On the other hand, when teeth are bathed in acidic saliva or corrosive foods and drinks, minerals flow out of the tooth, enamel crystals melt or dissolve, and the framework (the skeleton) becomes less densely packed, with smaller crystals. As the crystals melt (imagine an antacid tablet melting or dissolving in a glass of water) and become smaller, spaces or gaps, called pores, form between each crystal. As the spaces enlarge, they fill up with liquid. In this way, enamel under acidic attack loses its density and becomes more porous, and porous teeth are more likely to break, chip, or crumble. Porous teeth also stain more easily as colors from foods and drinks soak into their surface.
Understanding the difference fluoride can make to the outer shell of teeth explains why people with acidic mouths and damaged teeth should use dilute fluoride rinses to strengthen and protect them from any future acidity or dental damage.

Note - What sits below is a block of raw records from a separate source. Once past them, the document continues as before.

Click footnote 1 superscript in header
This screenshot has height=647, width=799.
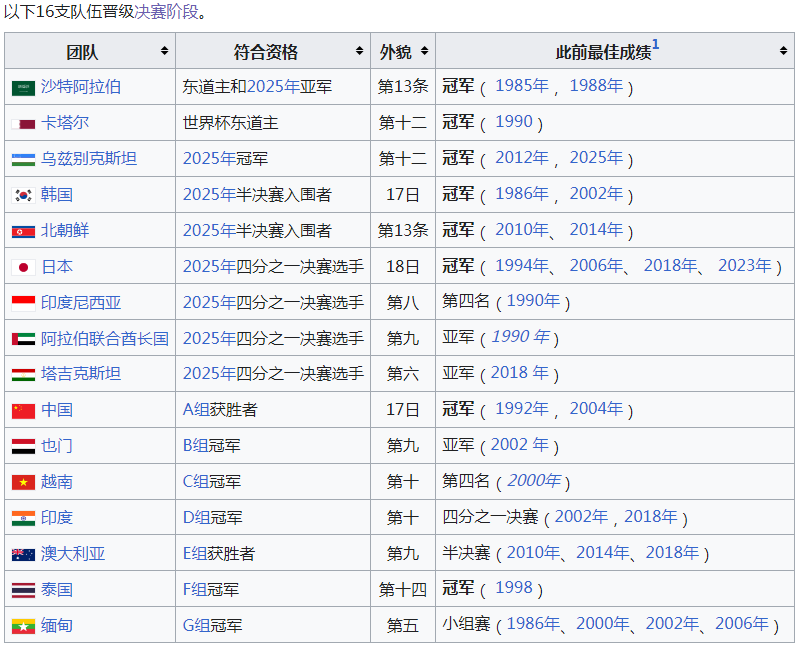tap(656, 45)
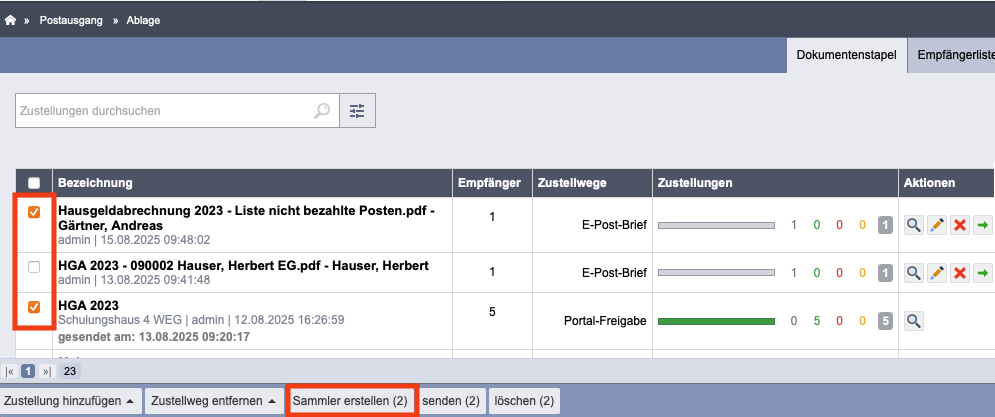
Task: Click the home icon in breadcrumb
Action: (x=10, y=20)
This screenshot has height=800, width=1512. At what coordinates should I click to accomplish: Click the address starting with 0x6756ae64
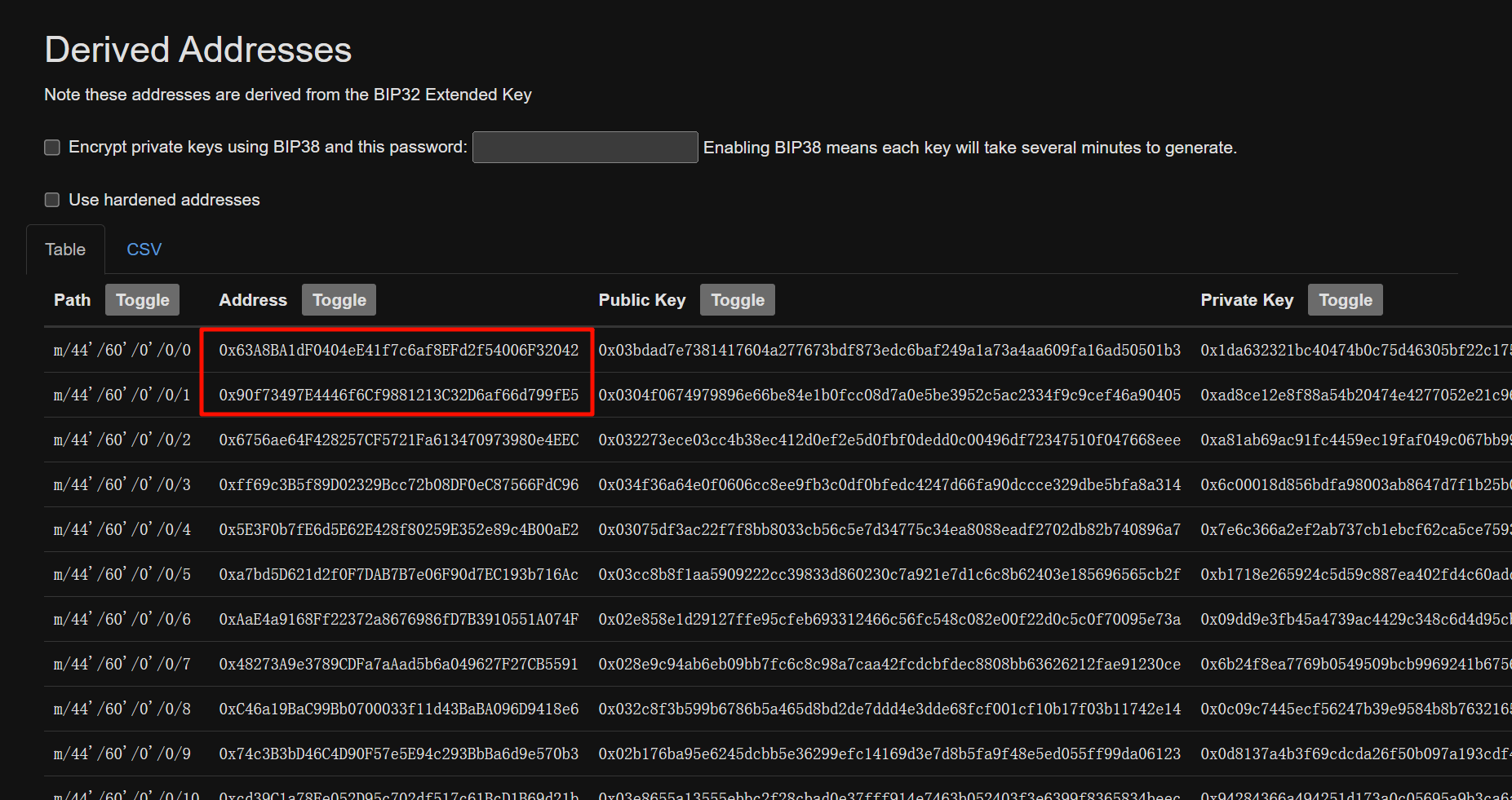click(x=398, y=440)
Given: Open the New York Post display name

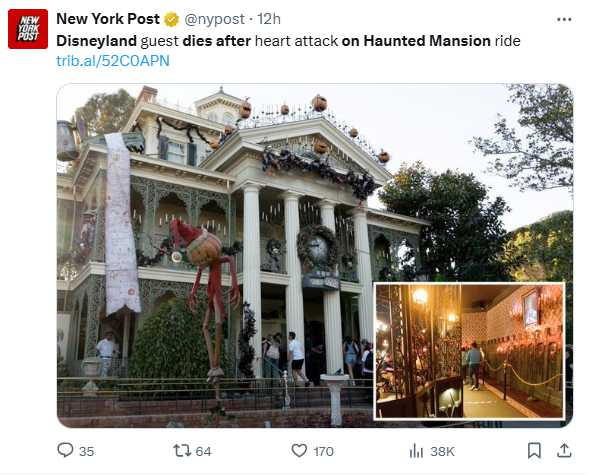Looking at the screenshot, I should point(108,19).
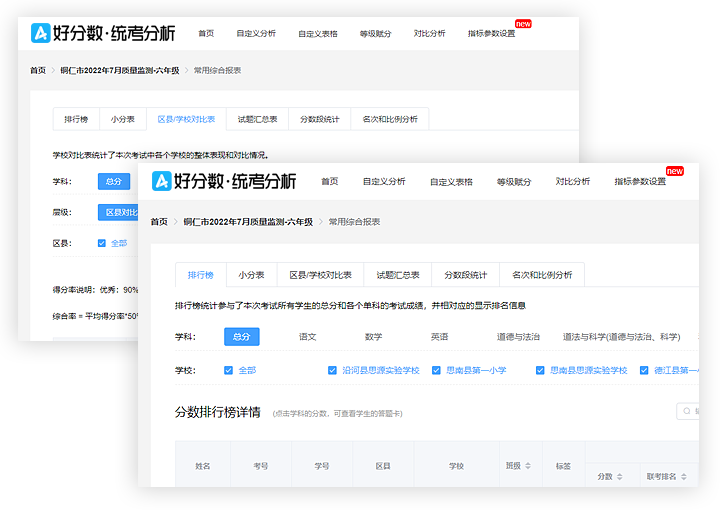
Task: Uncheck the 沿河县思源实验学校 school checkbox
Action: pyautogui.click(x=333, y=370)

When a dentist puts a white filling on the surface of a tooth he or she will etch the surface of that tooth with some acid, using this crystal “melting” process to purposefully remove minerals and open up pores in your tooth enamel so that he or she can attach the white filling material to the tooth surface. An acidic liquid is coated over the enamel and allowed to soak for a few seconds. The acidic liquid shrinks the enamel crystals and opens up pores between them. The acidic liquid is then washed away, and filling material is flowed onto the enamel and allowed to soak into the surface and into these microscopic holes. This method creates what appears to be (under the microscope) a mass of mini-fingers or tentacles clinging in the pore holes. To the patient, the white filling appears to magically stick onto the surface of the tooth. In fact, this has been a great demonstration of how quickly and easily tooth enamel crystals can be dissolved by acidity and how porous they make the tooth surface.